Situações em que o esforço para economizar energia elétrica não é recompensado com uma conta de luz mais barata, podem estar relacionadas ao fenômeno chamado "fuga de energia". Esse problema está diretamente ligado a falhas nas instalações elétricas internas, como problemas nos isolamentos das fiações do imóvel e em equipamentos antigos, como geladeira, ar condicionado e chuveiro elétrico. De acordo com especialistas, essa anormalidade pode influenciar em um aumento de até 50% na fatura.

O engenheiro eletricista da Celpa, Francisco Tiago Oliveira, explica que por menor que seja a fuga, ela já pode fazer a diferença no consumo mensal. “Uma fuga mínima de corrente em uma residência com instalação elétrica de 127 volts, pode representar um aparelho elétrico ligado 24 horas por dia. Isso com certeza vai gerar desperdício de consumo e um aumento significativo na conta de energia desse cliente”, explica Tiago.

É importante que o consumidor fique atento a alguns fatores que caracterizam a fuga de energia, como emendas de fios desencapados, fios não adequados para o tipo de instalação ou com isolação desgastada pela ação do tempo e até mesmo eletrodomésticos defeituosos.

A geladeira é um exemplo de eletrodoméstico que pode se tornar vilão, pois se houver fuga de energia, onde o consumo do aparelho pode aumentar em até sete vezes.

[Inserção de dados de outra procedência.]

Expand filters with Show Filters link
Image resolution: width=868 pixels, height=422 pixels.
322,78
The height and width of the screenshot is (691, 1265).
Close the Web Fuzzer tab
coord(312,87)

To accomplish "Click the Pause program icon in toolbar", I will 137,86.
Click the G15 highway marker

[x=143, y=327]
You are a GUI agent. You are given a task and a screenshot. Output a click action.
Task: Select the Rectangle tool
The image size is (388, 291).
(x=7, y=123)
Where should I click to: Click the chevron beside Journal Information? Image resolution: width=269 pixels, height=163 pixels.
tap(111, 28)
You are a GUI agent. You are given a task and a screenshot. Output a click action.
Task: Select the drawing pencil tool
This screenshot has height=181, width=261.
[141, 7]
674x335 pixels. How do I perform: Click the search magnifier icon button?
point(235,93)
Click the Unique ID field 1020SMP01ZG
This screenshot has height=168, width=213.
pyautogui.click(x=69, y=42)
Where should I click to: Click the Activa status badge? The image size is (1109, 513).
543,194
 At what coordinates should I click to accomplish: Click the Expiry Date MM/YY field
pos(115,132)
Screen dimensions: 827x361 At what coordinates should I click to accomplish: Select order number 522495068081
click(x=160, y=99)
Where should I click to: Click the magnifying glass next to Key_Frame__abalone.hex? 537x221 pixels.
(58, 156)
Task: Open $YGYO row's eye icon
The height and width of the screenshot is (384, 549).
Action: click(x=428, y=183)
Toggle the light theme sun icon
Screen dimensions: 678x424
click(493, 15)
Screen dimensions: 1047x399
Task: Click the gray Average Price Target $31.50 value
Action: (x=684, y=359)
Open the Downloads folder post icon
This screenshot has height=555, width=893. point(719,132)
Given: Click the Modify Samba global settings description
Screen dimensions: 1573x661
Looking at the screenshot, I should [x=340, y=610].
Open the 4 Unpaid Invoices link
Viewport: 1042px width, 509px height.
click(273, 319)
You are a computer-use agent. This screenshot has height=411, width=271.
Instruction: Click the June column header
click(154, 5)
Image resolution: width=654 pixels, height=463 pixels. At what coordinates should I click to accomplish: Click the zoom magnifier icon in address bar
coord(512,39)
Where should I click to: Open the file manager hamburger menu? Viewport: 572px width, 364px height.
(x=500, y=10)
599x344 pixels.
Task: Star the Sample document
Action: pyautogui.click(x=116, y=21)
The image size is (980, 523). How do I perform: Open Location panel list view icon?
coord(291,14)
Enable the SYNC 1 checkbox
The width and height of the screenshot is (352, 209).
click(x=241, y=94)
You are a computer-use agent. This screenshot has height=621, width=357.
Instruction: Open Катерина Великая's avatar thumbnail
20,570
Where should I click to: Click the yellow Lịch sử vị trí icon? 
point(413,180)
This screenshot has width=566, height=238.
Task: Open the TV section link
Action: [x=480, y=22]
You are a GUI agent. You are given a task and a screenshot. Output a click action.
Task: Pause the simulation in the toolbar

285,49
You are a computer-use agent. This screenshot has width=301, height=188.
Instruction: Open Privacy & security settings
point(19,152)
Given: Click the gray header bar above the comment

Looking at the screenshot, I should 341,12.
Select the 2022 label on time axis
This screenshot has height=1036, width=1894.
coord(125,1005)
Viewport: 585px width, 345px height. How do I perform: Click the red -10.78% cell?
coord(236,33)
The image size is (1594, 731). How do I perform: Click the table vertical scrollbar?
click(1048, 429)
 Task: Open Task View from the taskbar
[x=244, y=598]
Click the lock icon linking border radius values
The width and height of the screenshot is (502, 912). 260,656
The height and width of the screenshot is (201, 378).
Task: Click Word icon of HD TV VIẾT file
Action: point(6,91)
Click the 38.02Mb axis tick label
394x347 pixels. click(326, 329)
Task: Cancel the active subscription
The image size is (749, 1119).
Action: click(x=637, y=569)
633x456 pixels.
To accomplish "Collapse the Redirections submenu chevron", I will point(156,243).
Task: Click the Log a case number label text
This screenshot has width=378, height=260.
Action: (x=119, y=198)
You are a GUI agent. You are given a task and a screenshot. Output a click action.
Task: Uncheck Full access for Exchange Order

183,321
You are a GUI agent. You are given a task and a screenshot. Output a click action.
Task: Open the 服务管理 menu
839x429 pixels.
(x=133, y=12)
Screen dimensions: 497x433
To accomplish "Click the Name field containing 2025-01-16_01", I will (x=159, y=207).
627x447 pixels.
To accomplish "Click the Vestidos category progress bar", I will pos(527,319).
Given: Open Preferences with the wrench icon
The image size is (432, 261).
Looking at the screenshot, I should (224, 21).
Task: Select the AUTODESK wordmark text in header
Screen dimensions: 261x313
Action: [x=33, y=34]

*COMO IDENTIFICAR* – As instalações elétricas internas do imóvel não são de responsabilidade da Celpa. Então o ideal é chamar um profissional eletricista habilitado para fazer a vistoria na fiação da residência. Um teste fácil consiste em desligar todos os eletrodomésticos e verificar se o medidor continua registrando consumo. Em caso positivo, após esse procedimento é necessária uma avaliação para identificar o ponto da fuga de energia.
O vazamento de corrente, como também chamado, é comum em instalações elétricas antigas ou que não foram corretamente dimensionadas e foram criadas para suportar o uso de poucos equipamentos. “Nós orientamos que para evitar esse tipo de problema e surpresas na conta de luz, seja feita revisão nas instalações elétricas a cada 10 anos, no mínimo”, afirma Francisco Tiago.

*CUIDADO COM A SEGURANÇA* – Além de aumentos na conta de luz, a fuga de energia pode alavancar outros perigos. As paredes que esquentam próximo dos interruptores e tomadas ou aquelas que costumam dar choque quando tocadas indicam uma possível fuga de corrente e elevam o risco de perda de equipamentos e incêndios.